Of schools and sites
Already many schools, from Athens to Crete and Lesvos, are enthusiastically exploiting the possibilities of the net in education, creating school websites that offer students access to course materials, problems, questions, even old exams to practice on. Some are more complete than others; one school in Athens Peristeri suburb, for instance, offers material on Religion, Geography, French, Computer Science, History, Physics, Technology and Mathematics on its website.

The sites are usually set up on the initiative of computer science professors, who coax their less technologically-savvy colleagues to partake in the programme and put their course materials on-line, so that students may access it from the comfort of their own homes. Moreover all school websites can be accessed by region via the Education Ministrys website.
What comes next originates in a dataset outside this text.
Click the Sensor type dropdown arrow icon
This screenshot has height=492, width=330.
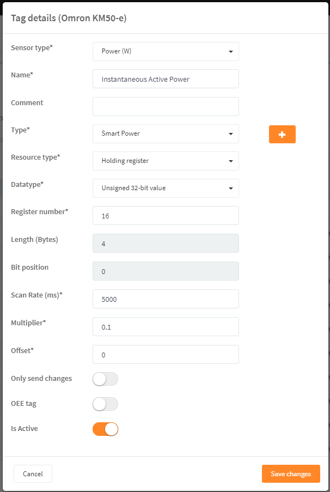tap(231, 51)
It is true that many students don't yet have home Internet access, though the numbers of pcs and Internet use in general are rapidly rising, according to a recent survey by the Greek Research and Technology Network.

Fine-tuning people and gear
One of the programme's targets is to train some 75,000 teachers and professors in computer and Internet skills between 2002 and 2003. And, of course, if they get stuck, they can always turn to their digital-age students for help. Furthermore, the programme, which is being implemented in accordance with the E.U. Information Society Action Plan, also calls for fully equipping schools with pcs and multimedia workstations.

Rather than issuing a call for tenders nationally to find a supplier for the equipment - a process subject to long delays - the ministers decided to invite schools to submit their own individual budget proposals. 1,000 secondary schools and 2,000 elementary schools responded to the call, prompting the ministers to raise the proposed budget to 52,824,651 euros, so as to adequately cover all schools. The mean investment per school is estimated at about 25,000 euros per secondary school and 15,000 euros per primary school.

Installation of the new equipment is expected to be completed by the end of the next academic year. In addition, 1,100 more secondary and technical vocational schools are to be supplied with computer equipment under other Education Ministry programmes. Currently, secondary schools possess about one computer for every 18 students. The country's 9,664 primary, secondary and technical vocational schools have 3,133 fully equipped computer labs and a total of 39,880 computers.

Survival of the e-fittest
The public-sector hustle and bustle to catch the e-train gets its momentum from the E.U'.s e-Europe initiative and in particular its e-learning subsection. The initiative was launched at the Lisbon European Council meeting of March 2000 and led to the creation of the Information Society Action Plan, crystallizing Europe's determination not to fall behind in the struggle for e-existence.

The stated goal of e-Europe is to ensure that the E.U. will be "the most competitive and dynamic knowledge-driven economy in the world". The plan aims to secure cheaper, faster Internet services for everyone, especially students and researchers, provide training for youth and workers, and stimulate the use of the Internet for everything from e-commerce to public and health services.